I hardly know how to state this question, let alone search for answers. But here’s my best shot. Assume I have a table
Col1 Col2
-----+-----
A | 1
A | 2
A | 3
A | 4
B | 1
B | 2
B | 3
C | 1
C | 2
C | 3
D | 1
I want to find the subset of associations (rows) where:
- There are no duplicates in Col1
- There are no duplicates in Col2
- Every value in Col1 is associated with a value in Col2
So the above example could yield this result
Col1 Col2
-----+-----
A | 4
B | 2
C | 3
D | 1
Notice that A-4 must be in the result because there are 4 unique letters and unique 4 numbers, so if you don’t associate A to 4, there’s no subset remaining that doesn’t map every value in Col1 while retaining the uniqueness of Col2.
Also, notice that it would be equally valid to replace B-2 and C-3 with B-3 and C-2. I don’t care which subset is selected, but I want one that fulfills all the requirements.
Not every set of data will have a sub-set that fulfills all the requirements, but I want to get as close as possible.
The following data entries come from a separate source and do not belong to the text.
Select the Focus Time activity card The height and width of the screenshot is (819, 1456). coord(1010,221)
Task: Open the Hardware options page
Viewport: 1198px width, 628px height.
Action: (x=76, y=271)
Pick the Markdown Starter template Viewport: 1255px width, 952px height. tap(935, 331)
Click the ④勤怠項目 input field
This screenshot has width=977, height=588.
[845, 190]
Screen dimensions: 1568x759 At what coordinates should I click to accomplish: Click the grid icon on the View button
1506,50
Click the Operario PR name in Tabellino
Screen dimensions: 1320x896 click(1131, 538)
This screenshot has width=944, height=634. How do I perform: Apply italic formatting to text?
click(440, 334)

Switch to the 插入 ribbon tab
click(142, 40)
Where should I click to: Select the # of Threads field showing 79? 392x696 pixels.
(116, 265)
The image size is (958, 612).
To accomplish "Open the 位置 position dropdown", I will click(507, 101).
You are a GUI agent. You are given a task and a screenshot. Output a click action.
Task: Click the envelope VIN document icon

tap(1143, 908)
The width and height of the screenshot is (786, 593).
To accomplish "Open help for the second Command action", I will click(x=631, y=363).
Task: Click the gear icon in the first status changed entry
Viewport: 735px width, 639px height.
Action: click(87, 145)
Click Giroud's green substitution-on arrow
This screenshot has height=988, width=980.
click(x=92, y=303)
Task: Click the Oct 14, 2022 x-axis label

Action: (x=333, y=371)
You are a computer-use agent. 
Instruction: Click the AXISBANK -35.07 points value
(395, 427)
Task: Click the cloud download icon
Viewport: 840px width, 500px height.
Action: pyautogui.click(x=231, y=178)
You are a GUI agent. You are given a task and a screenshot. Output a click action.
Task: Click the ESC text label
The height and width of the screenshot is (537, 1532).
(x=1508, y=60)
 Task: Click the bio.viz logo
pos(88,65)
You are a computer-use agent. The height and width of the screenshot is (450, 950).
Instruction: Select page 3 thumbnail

I’m trying to do this with a SQL query. I had a query that seemed to accomplish this for one set of data, but then I had to rewrite it for a slightly different set (where Col2 is actually a pair of columns) and could not reproduce my earlier success. My first solution used Min() and Group By and a couple Joins on aggregated results to mark duplicates for elimination in a loop until there was nothing left to safely eliminate. My more recent solution replaces the Group By queries with ROW_NUMBER() expressions that use PARTITION_BY. But I can’t figure out how to handle the cases where there are multiple valid result sets from multiply-cross-linked pairs like B and C in the above example. My earlier query might have handled it, but I can’t quite comprehend what I did (must have had a good day when I wrote that one). Perhaps I need to do a JOIN on the ROW_NUMBER expressions in my sub-queries? My brain gave out for today. I hope someone can help me find an ingeniously simple solution.
It seems to me that you’re aiming for something that SQL is not strong enough for. This is a non-standard algorithmic task, and I think you need a real programming language to achieve it. Your task reminds me of chess riddles.